End of serviceable life – ‘To upgrade or not upgrade, that is the question’

As the owner of a number of business critical applications that have been stable for a number of years, you may wonder whether you need to take the regular software upgrades offered by vendors or stay with current versions. It’s a case of “damned if you do, damned if you don’t”. If you leave current versions installed you will be open to increased risk of hardware failure, and software versions no longer supported by vendors or your hosting organisation. If you bite the bullet and upgrade, you may face substantial and costly upgrades that can put on hold BAU upgrades that deliver increased functionality and value.

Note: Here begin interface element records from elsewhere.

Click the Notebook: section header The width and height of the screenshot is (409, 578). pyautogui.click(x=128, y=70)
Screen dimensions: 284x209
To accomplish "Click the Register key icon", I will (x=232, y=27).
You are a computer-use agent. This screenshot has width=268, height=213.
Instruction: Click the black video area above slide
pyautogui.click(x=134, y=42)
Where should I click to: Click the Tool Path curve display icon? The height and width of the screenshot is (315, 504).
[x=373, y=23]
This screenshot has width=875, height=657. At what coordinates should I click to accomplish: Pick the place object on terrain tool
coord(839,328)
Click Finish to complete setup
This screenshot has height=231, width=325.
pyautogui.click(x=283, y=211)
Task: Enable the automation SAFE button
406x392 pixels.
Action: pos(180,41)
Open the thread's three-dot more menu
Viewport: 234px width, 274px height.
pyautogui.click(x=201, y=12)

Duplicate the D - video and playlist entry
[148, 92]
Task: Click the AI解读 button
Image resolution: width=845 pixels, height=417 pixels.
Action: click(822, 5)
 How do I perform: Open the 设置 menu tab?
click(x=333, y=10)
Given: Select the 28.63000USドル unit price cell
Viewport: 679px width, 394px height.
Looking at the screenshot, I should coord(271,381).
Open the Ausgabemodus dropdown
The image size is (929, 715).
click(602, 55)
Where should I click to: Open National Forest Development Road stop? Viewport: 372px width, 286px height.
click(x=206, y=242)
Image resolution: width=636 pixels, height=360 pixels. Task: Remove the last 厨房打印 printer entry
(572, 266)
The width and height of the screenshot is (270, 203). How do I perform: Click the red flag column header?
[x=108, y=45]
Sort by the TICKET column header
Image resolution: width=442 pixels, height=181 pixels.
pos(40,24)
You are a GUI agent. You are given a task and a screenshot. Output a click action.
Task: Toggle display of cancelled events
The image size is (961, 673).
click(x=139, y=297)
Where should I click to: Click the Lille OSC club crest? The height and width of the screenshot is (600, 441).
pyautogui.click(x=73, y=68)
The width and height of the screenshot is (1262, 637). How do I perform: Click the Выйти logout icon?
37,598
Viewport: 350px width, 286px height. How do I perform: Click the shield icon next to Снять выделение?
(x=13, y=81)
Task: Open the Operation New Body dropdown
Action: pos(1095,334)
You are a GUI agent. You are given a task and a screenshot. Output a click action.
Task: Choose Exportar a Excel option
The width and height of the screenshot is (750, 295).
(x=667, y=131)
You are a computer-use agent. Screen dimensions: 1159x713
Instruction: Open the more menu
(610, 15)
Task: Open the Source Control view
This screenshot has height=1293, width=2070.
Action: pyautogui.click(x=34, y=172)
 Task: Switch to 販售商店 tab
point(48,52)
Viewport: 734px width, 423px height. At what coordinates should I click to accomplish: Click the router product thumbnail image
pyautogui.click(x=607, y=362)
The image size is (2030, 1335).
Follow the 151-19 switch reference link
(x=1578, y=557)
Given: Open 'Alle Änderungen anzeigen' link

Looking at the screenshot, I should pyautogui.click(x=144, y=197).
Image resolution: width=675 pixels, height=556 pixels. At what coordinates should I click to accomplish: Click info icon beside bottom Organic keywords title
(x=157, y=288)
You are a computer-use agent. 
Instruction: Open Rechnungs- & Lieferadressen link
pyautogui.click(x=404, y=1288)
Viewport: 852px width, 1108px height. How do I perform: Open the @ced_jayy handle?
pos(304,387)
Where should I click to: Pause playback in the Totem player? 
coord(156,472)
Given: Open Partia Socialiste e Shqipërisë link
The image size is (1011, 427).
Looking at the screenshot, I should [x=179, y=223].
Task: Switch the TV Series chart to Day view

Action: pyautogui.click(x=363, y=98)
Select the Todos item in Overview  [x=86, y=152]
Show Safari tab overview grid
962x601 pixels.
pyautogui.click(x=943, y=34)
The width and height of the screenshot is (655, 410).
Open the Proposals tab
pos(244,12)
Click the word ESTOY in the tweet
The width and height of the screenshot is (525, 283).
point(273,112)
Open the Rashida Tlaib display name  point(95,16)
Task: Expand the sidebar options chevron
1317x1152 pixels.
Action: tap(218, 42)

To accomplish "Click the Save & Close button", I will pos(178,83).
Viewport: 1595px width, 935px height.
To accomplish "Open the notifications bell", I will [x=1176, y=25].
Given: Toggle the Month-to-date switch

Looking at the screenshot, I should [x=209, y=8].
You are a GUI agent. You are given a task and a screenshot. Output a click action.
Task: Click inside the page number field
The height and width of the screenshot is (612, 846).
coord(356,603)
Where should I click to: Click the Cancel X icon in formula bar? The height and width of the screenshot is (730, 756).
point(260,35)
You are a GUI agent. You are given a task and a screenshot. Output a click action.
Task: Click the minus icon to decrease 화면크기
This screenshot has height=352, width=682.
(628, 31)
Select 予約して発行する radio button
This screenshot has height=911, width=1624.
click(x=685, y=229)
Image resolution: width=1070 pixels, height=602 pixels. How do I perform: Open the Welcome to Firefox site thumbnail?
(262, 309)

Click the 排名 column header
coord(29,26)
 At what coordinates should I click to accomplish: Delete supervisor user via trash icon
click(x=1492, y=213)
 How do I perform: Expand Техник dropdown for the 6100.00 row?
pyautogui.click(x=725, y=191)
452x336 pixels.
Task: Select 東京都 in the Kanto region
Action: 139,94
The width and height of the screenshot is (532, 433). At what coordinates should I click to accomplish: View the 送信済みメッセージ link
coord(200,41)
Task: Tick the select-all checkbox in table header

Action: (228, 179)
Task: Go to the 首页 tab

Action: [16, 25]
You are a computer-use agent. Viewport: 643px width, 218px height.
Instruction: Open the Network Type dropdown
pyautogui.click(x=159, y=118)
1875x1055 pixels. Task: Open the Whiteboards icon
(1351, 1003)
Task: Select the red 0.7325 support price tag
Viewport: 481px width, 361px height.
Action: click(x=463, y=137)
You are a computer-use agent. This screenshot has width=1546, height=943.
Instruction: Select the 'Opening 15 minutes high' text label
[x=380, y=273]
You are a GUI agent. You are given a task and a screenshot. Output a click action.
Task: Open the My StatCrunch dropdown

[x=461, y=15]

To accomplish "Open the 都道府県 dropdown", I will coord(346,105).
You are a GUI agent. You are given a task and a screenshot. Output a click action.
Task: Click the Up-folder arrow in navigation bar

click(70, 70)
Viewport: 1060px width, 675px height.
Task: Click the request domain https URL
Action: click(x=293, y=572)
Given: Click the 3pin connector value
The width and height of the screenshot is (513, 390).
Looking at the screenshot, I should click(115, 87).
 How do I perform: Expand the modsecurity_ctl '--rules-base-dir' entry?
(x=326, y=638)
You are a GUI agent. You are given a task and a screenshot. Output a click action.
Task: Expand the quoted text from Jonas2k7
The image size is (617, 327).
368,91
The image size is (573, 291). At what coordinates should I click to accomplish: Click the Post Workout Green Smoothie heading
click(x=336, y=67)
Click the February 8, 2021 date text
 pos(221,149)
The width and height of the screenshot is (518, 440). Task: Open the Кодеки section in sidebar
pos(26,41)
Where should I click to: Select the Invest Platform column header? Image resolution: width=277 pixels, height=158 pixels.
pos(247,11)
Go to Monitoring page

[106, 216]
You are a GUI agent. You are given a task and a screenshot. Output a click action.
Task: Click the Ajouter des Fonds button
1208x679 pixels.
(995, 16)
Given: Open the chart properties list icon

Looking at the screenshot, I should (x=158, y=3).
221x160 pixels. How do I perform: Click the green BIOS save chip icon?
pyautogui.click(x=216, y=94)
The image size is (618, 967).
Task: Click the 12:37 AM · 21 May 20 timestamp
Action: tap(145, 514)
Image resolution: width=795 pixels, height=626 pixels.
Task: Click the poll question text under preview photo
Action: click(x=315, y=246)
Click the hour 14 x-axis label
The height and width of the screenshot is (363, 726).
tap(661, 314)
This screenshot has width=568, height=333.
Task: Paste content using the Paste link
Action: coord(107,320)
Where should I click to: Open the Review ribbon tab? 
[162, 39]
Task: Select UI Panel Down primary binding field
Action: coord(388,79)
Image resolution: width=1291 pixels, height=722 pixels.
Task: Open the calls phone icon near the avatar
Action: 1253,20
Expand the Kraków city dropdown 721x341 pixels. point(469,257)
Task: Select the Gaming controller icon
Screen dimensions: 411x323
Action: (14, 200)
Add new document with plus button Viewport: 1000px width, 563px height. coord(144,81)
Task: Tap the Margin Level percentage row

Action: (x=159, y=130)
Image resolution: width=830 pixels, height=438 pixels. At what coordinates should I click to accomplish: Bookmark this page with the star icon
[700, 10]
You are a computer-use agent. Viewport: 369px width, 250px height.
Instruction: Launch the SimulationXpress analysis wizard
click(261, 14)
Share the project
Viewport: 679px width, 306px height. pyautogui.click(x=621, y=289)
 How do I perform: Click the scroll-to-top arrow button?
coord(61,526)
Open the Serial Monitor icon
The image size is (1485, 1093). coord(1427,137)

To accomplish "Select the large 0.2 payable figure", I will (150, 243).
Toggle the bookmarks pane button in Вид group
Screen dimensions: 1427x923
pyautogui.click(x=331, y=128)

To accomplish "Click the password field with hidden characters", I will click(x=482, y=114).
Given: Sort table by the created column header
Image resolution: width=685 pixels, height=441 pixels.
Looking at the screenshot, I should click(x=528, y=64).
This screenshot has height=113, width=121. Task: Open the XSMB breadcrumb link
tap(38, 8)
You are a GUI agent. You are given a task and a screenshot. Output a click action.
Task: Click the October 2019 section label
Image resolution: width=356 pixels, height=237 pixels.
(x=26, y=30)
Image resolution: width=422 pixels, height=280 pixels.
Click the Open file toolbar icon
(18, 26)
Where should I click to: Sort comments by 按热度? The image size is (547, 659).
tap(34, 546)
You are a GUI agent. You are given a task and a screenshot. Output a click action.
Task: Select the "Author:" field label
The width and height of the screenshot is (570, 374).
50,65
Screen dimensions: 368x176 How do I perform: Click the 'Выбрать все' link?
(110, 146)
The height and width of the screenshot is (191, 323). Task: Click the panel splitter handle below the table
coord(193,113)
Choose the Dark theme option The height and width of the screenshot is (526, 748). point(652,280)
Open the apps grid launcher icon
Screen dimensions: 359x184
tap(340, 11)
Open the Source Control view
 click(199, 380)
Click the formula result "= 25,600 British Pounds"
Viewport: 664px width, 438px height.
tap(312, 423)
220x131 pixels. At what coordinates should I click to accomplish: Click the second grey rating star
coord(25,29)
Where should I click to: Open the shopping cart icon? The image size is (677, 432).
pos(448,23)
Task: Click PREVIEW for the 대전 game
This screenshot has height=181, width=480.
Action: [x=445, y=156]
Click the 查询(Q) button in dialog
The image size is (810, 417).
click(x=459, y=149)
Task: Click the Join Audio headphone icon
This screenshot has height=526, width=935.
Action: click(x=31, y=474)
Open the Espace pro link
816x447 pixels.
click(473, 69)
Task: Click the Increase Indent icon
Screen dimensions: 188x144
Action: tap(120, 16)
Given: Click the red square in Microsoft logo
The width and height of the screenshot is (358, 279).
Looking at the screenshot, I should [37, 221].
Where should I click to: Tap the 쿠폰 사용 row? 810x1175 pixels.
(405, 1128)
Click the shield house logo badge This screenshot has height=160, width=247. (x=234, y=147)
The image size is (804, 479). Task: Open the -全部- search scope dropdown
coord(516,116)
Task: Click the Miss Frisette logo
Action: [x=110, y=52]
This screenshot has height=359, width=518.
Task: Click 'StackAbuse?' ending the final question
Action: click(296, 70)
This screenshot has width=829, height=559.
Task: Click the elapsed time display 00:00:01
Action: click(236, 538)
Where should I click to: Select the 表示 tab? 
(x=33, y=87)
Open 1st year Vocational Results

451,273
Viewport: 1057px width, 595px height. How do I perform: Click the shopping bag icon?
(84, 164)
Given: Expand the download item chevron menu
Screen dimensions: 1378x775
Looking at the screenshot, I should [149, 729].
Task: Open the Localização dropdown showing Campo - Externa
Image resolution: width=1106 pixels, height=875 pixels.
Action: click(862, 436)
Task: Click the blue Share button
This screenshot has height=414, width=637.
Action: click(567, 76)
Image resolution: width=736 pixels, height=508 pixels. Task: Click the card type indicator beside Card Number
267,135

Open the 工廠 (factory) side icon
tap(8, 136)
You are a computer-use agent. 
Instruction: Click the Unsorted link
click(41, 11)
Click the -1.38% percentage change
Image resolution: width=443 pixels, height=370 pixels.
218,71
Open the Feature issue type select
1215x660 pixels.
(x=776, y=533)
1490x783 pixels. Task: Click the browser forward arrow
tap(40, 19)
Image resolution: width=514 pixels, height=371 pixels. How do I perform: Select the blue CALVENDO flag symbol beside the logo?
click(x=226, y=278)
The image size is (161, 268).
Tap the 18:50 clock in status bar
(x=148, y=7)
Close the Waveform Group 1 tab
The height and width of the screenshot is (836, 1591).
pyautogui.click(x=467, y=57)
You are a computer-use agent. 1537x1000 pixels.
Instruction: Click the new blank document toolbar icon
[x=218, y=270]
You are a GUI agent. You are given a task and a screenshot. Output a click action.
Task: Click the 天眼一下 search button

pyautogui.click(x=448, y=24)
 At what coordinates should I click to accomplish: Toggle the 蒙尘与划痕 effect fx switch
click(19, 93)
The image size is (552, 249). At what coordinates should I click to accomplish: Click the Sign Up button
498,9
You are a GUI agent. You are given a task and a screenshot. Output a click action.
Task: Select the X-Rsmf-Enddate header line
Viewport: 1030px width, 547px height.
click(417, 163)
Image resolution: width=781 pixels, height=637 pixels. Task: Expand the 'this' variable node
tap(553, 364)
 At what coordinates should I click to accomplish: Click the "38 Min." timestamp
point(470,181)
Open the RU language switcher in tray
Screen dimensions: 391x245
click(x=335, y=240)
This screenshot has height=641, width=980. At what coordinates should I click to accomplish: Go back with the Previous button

Like so many operational issues, this is ultimately a business risk decision:

  • While you may not want to take every vendor offered upgrade, those that address “in the wild” security issues with infrastructure services that are being actively exploited, particularly those that are internet facing, are a must have. Remaining at a software version that is offered regular security upgrades is key – organisations still running business critical applications on Windows 2000 ,for example, are now running without regular (monthly or even more frequent) patches. Do you want to risk your hosting organisation disconnecting these servers from the network in the event of a security issue being identified?
  • Hardware errors often manifest themselves either shortly after installation, or several  years later (the “bath tub” profile). With servers typically having component support from the vendor guaranteed for 5-7 years following product line release, can you be sure that you can still source a motherboard or disk drive in the event of server failure? Are you prepared to trust in the “second user” market scavenging on eBay for critical spares to address an outage? Perhaps this is an opportunity to migrate to virtual infrastructure.
  • Don’t discount the “consequential impact” – upgrading one component may force you to upgrade another component. These impacts could be deeply buried in the infrastructure stack – an upgrade of SAN firmware  may force you to upgrade server hba software, which in itself may entail an upgrade of operating system. You wouldn’t want to be planning that in a hurry to address an operational outage. This is where equivalent pre-production environments can help give assurance.

So what should you do?

Our recommendation is that you take an enterprise view of the risk rather than considering on an application by application basis. Your Configuration Management Database, provided it is accurate, should allow you to accelerate your decision making. By building a picture of your infrastructure stack and the vendor support policy (whether it is N-1 versions supported, or for a minimum time period following release), you can formulate a roadmap of upgrades that deliver in bite-size chunks alongside your  regular functional upgrades. This can then be used as the basis for agreeing the appropriate work in conjunction with your business stakeholders. That should minimise the impact, and avert the bloodbath seen at the end of Shakespeare’s famous play.